Her first women-only trip was a family trip to Kerala. “We had fun talking into the wee hours of the morning and speaking of things we wouldn’t have with the men around,” she recalls.

It is perhaps to cash in on this female camaraderie that the radio station Meow FM, targeted at women, was launched in Delhi in end-May. Like all other Western imports, it seems to have paid off — according to the radio station, it has already overshot the advertising revenue targets by five to six per cent.

Anil Srivatsa, COO of the station, however, insists that the channel is not perpetuating a stereotype though it hinges on talk — considered a woman’s monopoly. “It is not a comparison of cats to women or doesn’t aim to portray women as talkers,” he says. “Women are getting more assertive, more vocal and the environment has to change and is changing to accommodate the need. Women are the new consumers.”

There is some truth in that. As Senapaty underlines, there has been a significant change in the mindset of a woman. “When I’d started out, two years ago, the women who travelled with me suffered from guilt pangs. They didn’t quite feel it right to leave behind their family and go on a holiday all on their own. But today, women who join me feel they have earned the holiday. They have the buying power, and they usually do it on their own steam. So they perceive the holiday as a refreshing break and it helps them recharge their batteries.”

The fact that more women are opting for such avenues which are shorn of romantic or emotional entanglements is also evident in the fact that e-mail applications have been pouring in since word got around about the single women’s club. “We received about 1,000 e-mails from Delhi alone,” says Singhal. “Thousands of women in the 35 to 45 age group have also applied, so we may increase the limit to 40 or 45.” Most applicants are professionals who will be screened by skype video chats. The club plans to branch out in Mumbai, Calcutta, Bangalore, Hyderabad and Chennai.
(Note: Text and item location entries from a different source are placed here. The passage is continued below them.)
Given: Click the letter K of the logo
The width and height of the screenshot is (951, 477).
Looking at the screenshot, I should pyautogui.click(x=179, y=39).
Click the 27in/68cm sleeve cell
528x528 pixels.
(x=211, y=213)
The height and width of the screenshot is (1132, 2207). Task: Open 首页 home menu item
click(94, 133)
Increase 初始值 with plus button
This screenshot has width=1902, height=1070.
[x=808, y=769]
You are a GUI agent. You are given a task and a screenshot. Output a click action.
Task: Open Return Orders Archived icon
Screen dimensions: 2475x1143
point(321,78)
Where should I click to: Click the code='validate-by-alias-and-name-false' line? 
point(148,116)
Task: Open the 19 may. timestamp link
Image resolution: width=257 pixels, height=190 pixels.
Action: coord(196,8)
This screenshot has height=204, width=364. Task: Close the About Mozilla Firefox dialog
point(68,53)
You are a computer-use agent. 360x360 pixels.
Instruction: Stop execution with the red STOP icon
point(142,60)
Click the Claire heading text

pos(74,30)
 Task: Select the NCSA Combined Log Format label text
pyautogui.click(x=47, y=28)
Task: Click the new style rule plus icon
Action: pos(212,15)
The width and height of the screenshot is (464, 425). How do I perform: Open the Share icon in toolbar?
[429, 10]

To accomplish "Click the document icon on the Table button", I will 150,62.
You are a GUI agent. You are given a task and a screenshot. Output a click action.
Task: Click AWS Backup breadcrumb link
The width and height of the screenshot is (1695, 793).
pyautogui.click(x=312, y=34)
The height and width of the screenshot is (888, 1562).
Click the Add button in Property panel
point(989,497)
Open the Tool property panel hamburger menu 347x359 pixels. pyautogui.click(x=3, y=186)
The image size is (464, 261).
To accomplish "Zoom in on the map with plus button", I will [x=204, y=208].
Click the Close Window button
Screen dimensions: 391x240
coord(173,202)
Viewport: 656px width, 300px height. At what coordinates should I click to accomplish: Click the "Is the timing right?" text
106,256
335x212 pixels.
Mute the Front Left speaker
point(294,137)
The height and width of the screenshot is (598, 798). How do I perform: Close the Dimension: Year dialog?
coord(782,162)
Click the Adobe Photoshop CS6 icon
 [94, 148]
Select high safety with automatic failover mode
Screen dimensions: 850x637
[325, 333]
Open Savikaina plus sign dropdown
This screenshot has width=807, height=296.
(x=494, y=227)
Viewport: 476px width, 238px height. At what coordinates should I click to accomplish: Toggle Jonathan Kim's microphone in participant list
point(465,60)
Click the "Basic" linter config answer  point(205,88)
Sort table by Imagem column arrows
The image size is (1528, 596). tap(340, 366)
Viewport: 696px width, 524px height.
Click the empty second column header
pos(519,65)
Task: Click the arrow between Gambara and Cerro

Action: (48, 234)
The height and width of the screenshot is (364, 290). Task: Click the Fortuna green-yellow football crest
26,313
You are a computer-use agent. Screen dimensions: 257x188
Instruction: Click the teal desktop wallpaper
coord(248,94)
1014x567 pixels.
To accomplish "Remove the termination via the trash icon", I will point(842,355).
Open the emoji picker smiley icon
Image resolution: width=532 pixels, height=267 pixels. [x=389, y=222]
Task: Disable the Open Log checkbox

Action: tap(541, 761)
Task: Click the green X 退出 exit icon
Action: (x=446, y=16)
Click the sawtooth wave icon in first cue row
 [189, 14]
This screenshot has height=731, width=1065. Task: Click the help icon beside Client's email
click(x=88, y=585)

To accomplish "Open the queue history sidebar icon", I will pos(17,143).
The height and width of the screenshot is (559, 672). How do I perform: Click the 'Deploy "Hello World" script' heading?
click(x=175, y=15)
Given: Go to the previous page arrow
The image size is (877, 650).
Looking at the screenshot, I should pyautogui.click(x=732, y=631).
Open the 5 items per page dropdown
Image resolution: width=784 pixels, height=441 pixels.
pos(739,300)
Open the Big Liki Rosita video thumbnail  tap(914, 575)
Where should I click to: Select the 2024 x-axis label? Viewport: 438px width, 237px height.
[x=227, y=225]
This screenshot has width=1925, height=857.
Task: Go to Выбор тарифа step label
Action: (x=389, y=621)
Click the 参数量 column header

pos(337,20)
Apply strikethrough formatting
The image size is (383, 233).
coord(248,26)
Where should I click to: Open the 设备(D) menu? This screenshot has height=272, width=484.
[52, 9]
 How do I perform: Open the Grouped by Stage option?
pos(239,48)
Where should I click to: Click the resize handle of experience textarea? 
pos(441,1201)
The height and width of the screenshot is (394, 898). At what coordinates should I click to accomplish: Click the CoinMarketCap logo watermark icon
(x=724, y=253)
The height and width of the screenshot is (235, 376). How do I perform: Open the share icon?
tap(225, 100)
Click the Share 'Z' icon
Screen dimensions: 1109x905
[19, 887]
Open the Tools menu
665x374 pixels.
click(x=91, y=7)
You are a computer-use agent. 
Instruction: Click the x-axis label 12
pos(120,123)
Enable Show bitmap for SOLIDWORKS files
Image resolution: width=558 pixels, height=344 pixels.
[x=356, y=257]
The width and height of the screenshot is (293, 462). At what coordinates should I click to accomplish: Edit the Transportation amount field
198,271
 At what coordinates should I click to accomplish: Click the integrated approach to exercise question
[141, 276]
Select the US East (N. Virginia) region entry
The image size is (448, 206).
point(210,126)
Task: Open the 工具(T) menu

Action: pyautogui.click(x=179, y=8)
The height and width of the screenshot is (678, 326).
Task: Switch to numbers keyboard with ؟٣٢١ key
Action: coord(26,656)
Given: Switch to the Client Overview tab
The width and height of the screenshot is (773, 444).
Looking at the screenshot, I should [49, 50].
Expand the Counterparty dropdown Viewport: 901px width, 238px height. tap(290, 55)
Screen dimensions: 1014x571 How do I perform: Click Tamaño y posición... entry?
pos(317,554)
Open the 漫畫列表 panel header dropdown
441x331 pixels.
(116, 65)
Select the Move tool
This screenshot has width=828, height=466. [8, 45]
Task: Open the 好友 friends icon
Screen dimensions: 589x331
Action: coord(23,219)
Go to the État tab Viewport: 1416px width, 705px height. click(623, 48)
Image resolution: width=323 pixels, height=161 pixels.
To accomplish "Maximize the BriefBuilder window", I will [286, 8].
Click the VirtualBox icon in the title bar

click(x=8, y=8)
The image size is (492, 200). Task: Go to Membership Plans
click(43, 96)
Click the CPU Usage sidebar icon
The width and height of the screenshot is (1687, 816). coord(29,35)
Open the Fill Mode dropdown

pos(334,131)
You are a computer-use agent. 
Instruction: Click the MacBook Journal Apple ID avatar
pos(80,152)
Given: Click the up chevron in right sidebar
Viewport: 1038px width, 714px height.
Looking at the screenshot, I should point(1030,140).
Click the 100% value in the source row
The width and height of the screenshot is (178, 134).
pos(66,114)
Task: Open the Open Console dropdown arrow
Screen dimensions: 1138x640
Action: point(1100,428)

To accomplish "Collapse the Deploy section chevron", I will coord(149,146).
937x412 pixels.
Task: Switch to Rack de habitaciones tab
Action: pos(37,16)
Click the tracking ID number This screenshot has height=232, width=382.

One reason for the surplus demand is perhaps because the aim of this club is to provide an informal meeting ground, free of cost, for single women in India, who are looking for company and enjoy partying, dancing and nightlife. “But it’s the members who have to arrange for the food and venue for the parties voluntarily on a rotation basis,” stresses Singhal. “The club plans to arrange one event every weekend, including dances, male strippers, male body-builders contest and other avenues of companionship for females,” says the membership invitation. “Males can join as associate members who can be invited to the parties or as strippers.”

It’s time then for The Full Monty. Just that it’s for real, and the slogan is a simple ‘Girls R Us’.